In my hometown of Kansas City, I do a regular TV segment on Wednesdays. During our noon news, I speak on a parenting issue.

This assignment came on the heels of an interview with the station's news anchor. She did a feature on my toilet teaching audiotape. Then while on maternity leave, she encountered the desperate lack of practical parenting on the news. Upon her return to work she called to propose I do this weekly segment.

Although it's live, I don't panic. Having appeared on network affiliated and cable programs I feel somewhat competent. I am not a media expert but from experience and feedback I am learning what works, what doesn't, what to do, and avoid.

For instance, one week, my teenager counseled, Mom, don't wear white. But it's summer and white is an appropriate choice, I countered. The camera already puts on 10 pounds and that white blouse will make you look even bigger, she explained. I knew TV makes people look larger and I still wore white.

While reviewing the clip of my segment I gasped in horror. My eyes watched as a well-coifed, slender news anchor discussed parenting concerns with an intelligent, puffy marshmallow. I knew it, still blew it, but learned through it. And have never worn total white again.

Other on camera no-no's are plaids and stripes.
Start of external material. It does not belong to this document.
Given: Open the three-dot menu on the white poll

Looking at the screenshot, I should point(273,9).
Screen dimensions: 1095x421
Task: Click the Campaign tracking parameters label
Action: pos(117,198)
These minute patterns can wreak havoc on the tube. It's best to wear solids in brown, blue, gray, or fuscha. Sound boring? If you're a man you jazz up your suit with a rowdy tie. Women can add lively accessories or a contrasting color. First Lady Laura Bush's inaugural suit, of royal blue with black collar, was camera friendly.

Some colors look different to home viewers. Navy blue often appears black, green can look yellow or neon. I'm learning through review of clips which colors transpose. Uncommon hues like purple are not taboo, just practice wearing a little then watch a clip of your on air appearance to see how it appears.

With women, cosmetics can be a blessing . . . or a blunder. For some reason, the camera removes my top lip. So I take advantage of lip liner. In person, I probably look like the former Tammy Faye Bakker but on camera I've a proportioned mouth. If you tend to flush when nervous pat on extra foundation on face and neck. Unless you're on a network program with a makeup artist for guests, be careful what color you put on your face. Use caution with bright or too much eye shadow remembering colors can turn.

Since studio lights generate a great deal of heat, I wear more face powder than when speaking from the platform. Most television personalities, even men, wear pancake makeup. Its pasty consistency evens out facial disparities and absorbs excess moisture.

The good news is that some minor flaws do not appear. The first time I met another station's anchor I was surprised to see his teeth stains. On television his looked pearly white. Unless it's a sustained head-shot, like the infamous Monica Lewinsky interview, your unsightly details won't be detected. Spare yourself the worry.

Another instance of humble learning took place recently. My teenager accompanied me to the studio and sat off stage while I did my segment. I was feeling pretty casual but forgot what I knew. I knew to sit erect. However, during the entire three minute segment -- which is a good amount on TV -- I hunched forward on the desk with full weight supported by my left arm. After the segment I asked, How'd it look, Lynsey? Well, she hesitated, you leaned on your arm and it made you look like a body builder. Besides that Mom, she continued, it looked like you had part of your anatomy in a headlock.

Poise is extremely important. I knew it and blew it. When the camera is on, sit straight yet relaxed. A pillow behind the back can help. Some people sit on a telephone book.

If you naturally move your hands while talking, go ahead, but avoid exaggerated gestures. Finally, smile! Look at your interviewer or, if instructed, directly into the camera and you'll project confidence.

Fortunately, the public is forgiving or forgetful. Following my body builder episode the phone rang with invitations to speak. Content must have overcome mistakes. Now I hope you know it and don't blow it.